Non tutti sono idonei ad adottare. 'Sebbene l'obiettivo della maggior parte dei genitori e' avere il bambino piu' piccolo e piu' vicino possibile (neonato e adozione nazionale), risultano non idonee all'adozione quelle persone che hanno un'idea troppo rigida del bambino. Generalmente ne sanno molto poco di adozione ed evitano le iniziative inerenti la stessa, considerata solo un brutto pezzo di passato da dimenticare. Poi ci sono quelle persone che hanno subito una tragedia, come la morte di un figlio, e fanno subito dopo domanda di adozione perche' in realta' rivogliono il loro bambino indietro- fa sapere la psicoterapeuta familiare- ma quello che arriverebbero e' un altro bambino con un'altra storia e un altro passato'.

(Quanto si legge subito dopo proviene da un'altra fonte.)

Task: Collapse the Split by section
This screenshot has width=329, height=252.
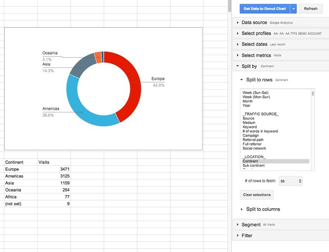Action: point(281,66)
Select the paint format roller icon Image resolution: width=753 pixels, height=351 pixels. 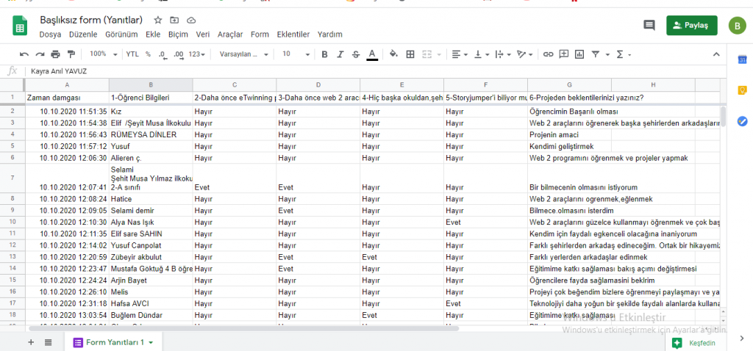click(x=71, y=54)
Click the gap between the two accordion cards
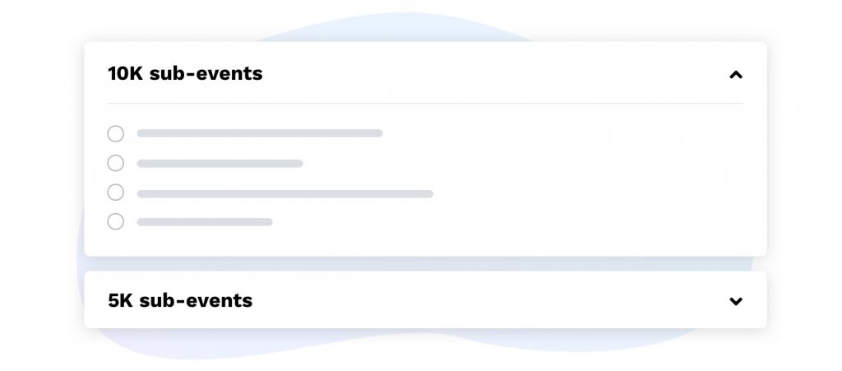Image resolution: width=842 pixels, height=371 pixels. pyautogui.click(x=424, y=264)
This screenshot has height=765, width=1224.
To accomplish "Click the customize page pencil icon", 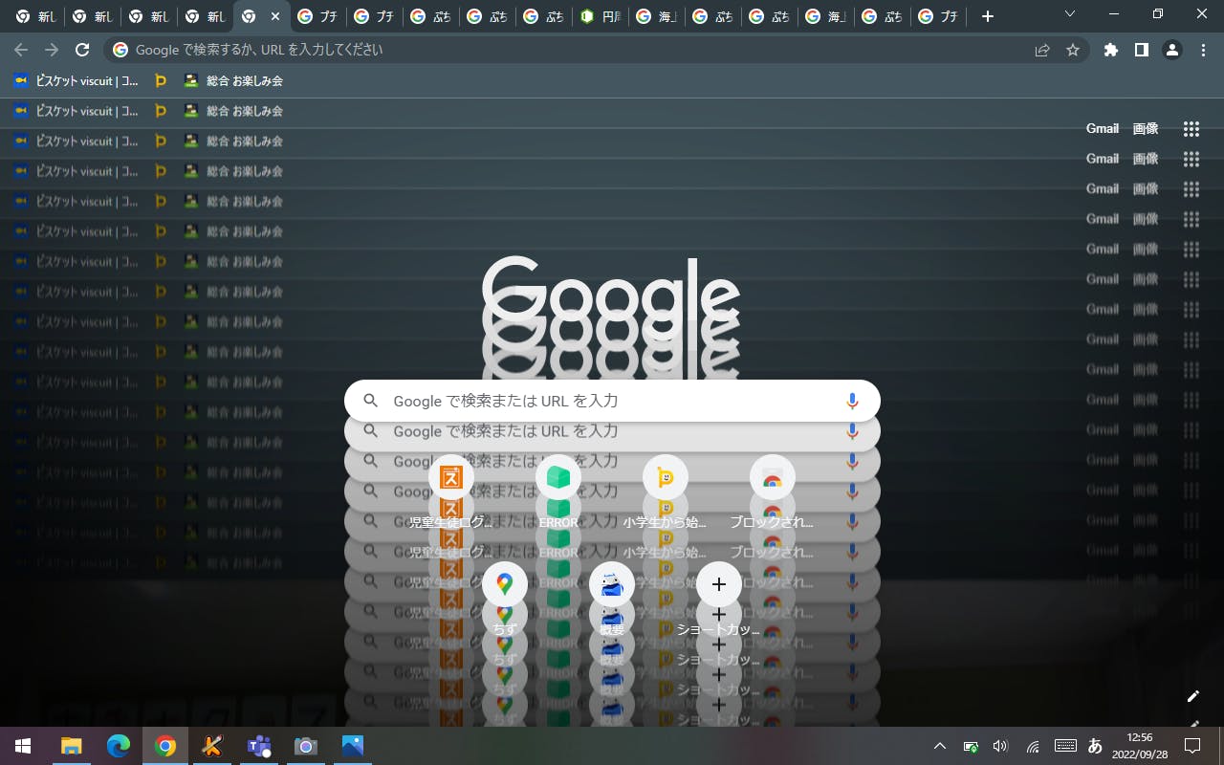I will point(1192,696).
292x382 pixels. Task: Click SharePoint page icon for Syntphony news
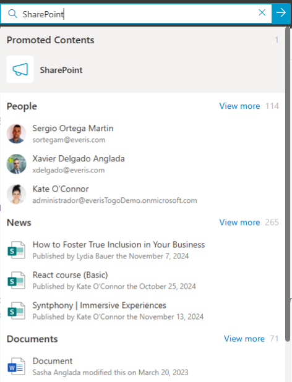coord(16,311)
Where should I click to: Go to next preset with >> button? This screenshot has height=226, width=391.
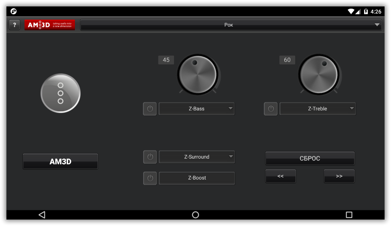click(x=339, y=176)
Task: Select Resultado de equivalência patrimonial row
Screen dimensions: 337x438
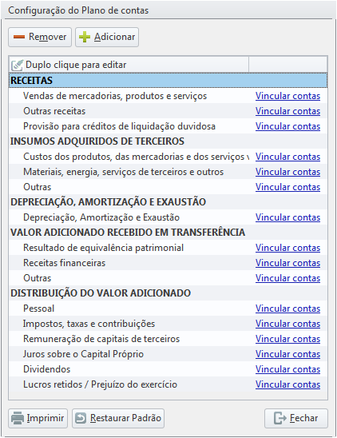Action: (168, 248)
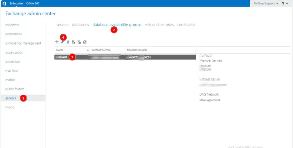The height and width of the screenshot is (148, 293).
Task: Go to the certificates tab
Action: tap(186, 25)
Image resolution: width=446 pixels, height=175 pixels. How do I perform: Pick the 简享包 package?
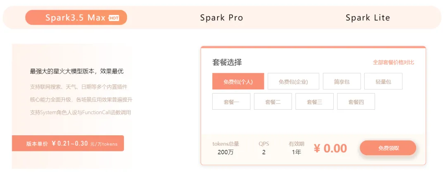click(342, 82)
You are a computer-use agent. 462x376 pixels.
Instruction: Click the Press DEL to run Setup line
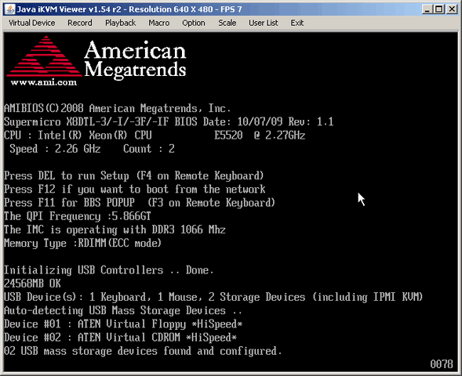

- Perche' molte coppie scoppiano dopo l'adozione? 'Nella mia esperienza le coppie che sono scoppiate non sono mai state molte. A differenza del figlio biologico, che nella gravidanza e nelle prime fasi di vita e' prevalentemente della donna, nella adozioni si vive tutto insieme. Generalmente si parte dal lutto per il figlio che non arriva, ai tentativi di concepimento che tolgono alla sessualita' la parte piu' bella diventando un 'obbligo' di giorni e orari, alla decisione di adottare in cui entrambi devono sentirsi pronti. Poi si continua con tutte le fasi successive fino all'arrivo del figlio, che porta spesso queste persone a un cambiamento enorme: da coppia sola per tanti anni a famiglia con un figlio che da 'estraneo' nel tempo deve diventare 'figlio'. E' fondamentale che la coppia sia solida, che non dimentichi di esistere e che regga un 'fronte unito genitoriale' verso il figlio che spesso involontariamente fa di tutto per infrangerlo. Ad esempio, al loro arrivo i bambini propendono piu' per un genitore tentando di escludere l'altro, e se tra i genitori non c'e' una forte unione e comunicazione, oltre alla conoscenza di questi pericoli e di altri ricorrenti- conclude Giorgi- puo' crearsi nella coppia un pericoloso 'scollamento' e, qualora non si affronti, anche un crollo'.